Exercise description
Among the entries that follow, find the lines holding "Task" and say how many there are, with no other words.

Exercise input
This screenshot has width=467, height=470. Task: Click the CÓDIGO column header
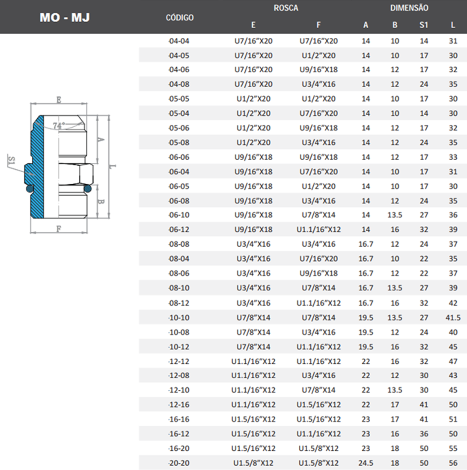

---

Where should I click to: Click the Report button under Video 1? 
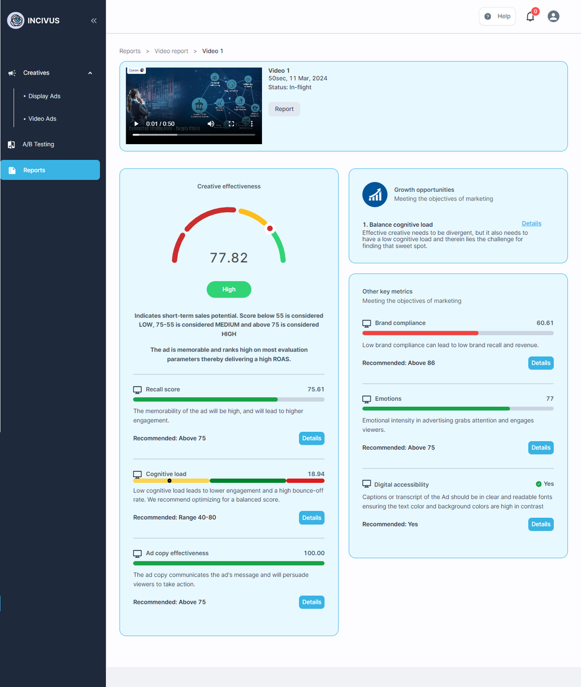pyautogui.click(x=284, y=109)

* * *

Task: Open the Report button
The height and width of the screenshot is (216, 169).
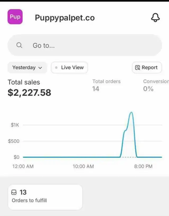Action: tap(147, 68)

Answer section
2